Quanto poi al pericolo di reiterazione - anch'esso
ritenuto sussistente dal GIP sia pure con diversa graduazione
- si tratta di una valutazione sganciata dalla realtà. Sono
certo che ciascun componente di questa Assemblea possa
responsabilmente rendersi conto se allo stato attuale
l'onorevole Previti sia nella condizione per porre in essere
un delitto della stessa specie di quello per il quale si
procede e che richiede il concorso di magistrati e di alti
appartenenti all'amministrazione giudiziaria.
Sempre per quanto attiene all'ordinanza del GIP va anche
osservato che, per il fatto di cui al capo A),
l'indagine preliminare - a cui era condizionato l'arresto
preventivo dell'onorevole Previti - è ormai terminata.
Conclusivamente, l'invito al voto negativo sulla richiesta
di carcerazione dell'onorevole Previti, si accompagna da parte
mia all'auspicio vivissimo - che vale per l'onorevole Previti,
come per qualunque altro cittadino - che il giudizio penale
abbia il suo regolare corso e porti in termini ragionevolmente
brevi all'accertamento dei fatti.
Signor Presidente, onorevoli colleghi, mi avvio alla
conclusione.

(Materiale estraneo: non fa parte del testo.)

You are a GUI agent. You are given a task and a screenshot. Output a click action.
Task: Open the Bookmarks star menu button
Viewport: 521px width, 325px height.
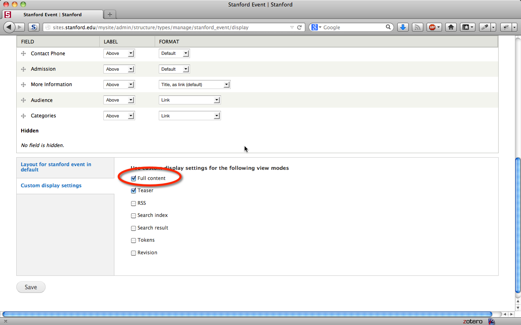[x=467, y=27]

Dal quadro che ho cercato di delineare emerge il
delicatissimo compito che è davanti a questa Assemblea e che -
ne sono certo - ciascuno di noi adempirà in piena coscienza:
la valutazione in ordine alla sussistenza del fumus
persecutionis ed all'esistenza dei presupposti previsti
dall'articolo 274 del codice di procedura penale.
L'elevato numero di violazioni di norme che in questo
procedimento sono state poste in essere è illuminante ai fini
della nostra analisi. Non è vero - come si è sostenuto nella
relazione di minoranza (riproducente in modo pedissequo ed
acritico tutti gli argomenti contenuti nell'ordinanza del GIP)
- che attraverso questo accertamento la Camera finisce per
assumere la posizione di giudice di gravame del merito della
legittimità dell'ordinanza. E' vero, invece, che una serie di
violazioni di norme come quelle sottoposte alla vostra
attenzione esclude l'esistenza delle condizioni previste per
l'arresto dell'onorevole Previti e produce l'effetto di
colpire il deputato nella sua attività parlamentare. Questo è
esattamente ciò che la Costituzione ha voluto scongiurare.